DIALEKSIS.COM | Jakarta - Penetapan status bencana nasional atas banjir bandang dan longsor di sejumlah wilayah Sumatra masih memicu perdebatan publik. Namun pemerintah menegaskan bahwa sejak hari pertama, penanganan bencana di Aceh, Sumatera Utara, dan Sumatera Barat telah dilakukan dengan skala nasional.
Sekretaris Kabinet Teddy Indra Wijaya menyatakan pemerintah pusat langsung melakukan mobilisasi besar-besaran sejak 26 November lalu, meski tanpa penetapan formal status bencana nasional.
“Sejak hari pertama, pemerintah pusat sudah melakukan penanganan skala nasional di tiga provinsi ini, langsung mobilisasi nasional,” kata Teddy, Jumat (19/12).
Menurutnya, lebih dari 50 ribu personel gabungan TNI, Polri, Basarnas, BNPB, serta relawan telah dikerahkan. Pemerintah pusat juga memastikan pembiayaan penanganan menggunakan dana nasional.
“Bapak Presiden sudah menyampaikan, penanganan ini menggunakan dana pusat. Total anggaran Rp60 triliun sudah dikeluarkan secara bertahap untuk hunian sementara, hunian tetap, dan fasilitas umum,” ujarnya.
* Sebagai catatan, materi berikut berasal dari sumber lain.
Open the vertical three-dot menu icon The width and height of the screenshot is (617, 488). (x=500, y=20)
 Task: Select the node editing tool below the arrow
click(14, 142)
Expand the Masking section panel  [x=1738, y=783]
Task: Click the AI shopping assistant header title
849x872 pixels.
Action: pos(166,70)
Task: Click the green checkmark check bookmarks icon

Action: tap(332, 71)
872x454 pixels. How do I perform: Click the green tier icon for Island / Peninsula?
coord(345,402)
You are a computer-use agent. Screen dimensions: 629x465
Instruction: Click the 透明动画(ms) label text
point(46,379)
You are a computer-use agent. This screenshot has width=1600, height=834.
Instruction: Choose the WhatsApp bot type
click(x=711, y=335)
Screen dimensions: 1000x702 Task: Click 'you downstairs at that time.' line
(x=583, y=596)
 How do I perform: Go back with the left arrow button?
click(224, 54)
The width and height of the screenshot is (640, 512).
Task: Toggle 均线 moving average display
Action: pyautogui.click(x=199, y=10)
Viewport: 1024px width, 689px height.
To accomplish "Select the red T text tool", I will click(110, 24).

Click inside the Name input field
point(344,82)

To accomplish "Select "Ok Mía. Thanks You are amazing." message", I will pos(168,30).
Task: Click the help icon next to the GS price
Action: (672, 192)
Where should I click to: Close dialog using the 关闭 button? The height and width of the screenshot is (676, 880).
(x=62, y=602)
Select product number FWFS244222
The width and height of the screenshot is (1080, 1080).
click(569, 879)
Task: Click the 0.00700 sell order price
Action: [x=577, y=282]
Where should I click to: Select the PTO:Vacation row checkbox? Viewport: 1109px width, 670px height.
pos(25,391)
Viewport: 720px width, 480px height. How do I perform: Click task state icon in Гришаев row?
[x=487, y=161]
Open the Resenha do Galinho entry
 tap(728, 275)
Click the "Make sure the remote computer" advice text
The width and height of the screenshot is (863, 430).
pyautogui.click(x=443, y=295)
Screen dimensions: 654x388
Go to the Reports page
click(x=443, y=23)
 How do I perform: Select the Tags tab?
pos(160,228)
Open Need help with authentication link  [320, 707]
Namun di lapangan, sejumlah relawan menilai absennya status bencana nasional berdampak pada koordinasi dan kecepatan eksekusi. Relawan Mer-C, Ira Hadiati, mengatakan garis komando penanganan kali ini tidak sejelas saat tsunami Aceh 2004.
“Kalau bencana nasional, komandonya jelas di RI1. Sekarang ini lebih ke perintah, bukan komando. Itu berpengaruh ke kecepatan gerak,” kata Ira.
Ia mencontohkan perbaikan akses vital seperti jembatan dan jalan yang memakan waktu lebih lama, padahal akses tersebut krusial untuk membuka wilayah terisolasi. Selain itu, distribusi bantuan di sejumlah daerah seperti Bener Meriah dan Aceh Tamiang masih terkendala akibat akses terputus.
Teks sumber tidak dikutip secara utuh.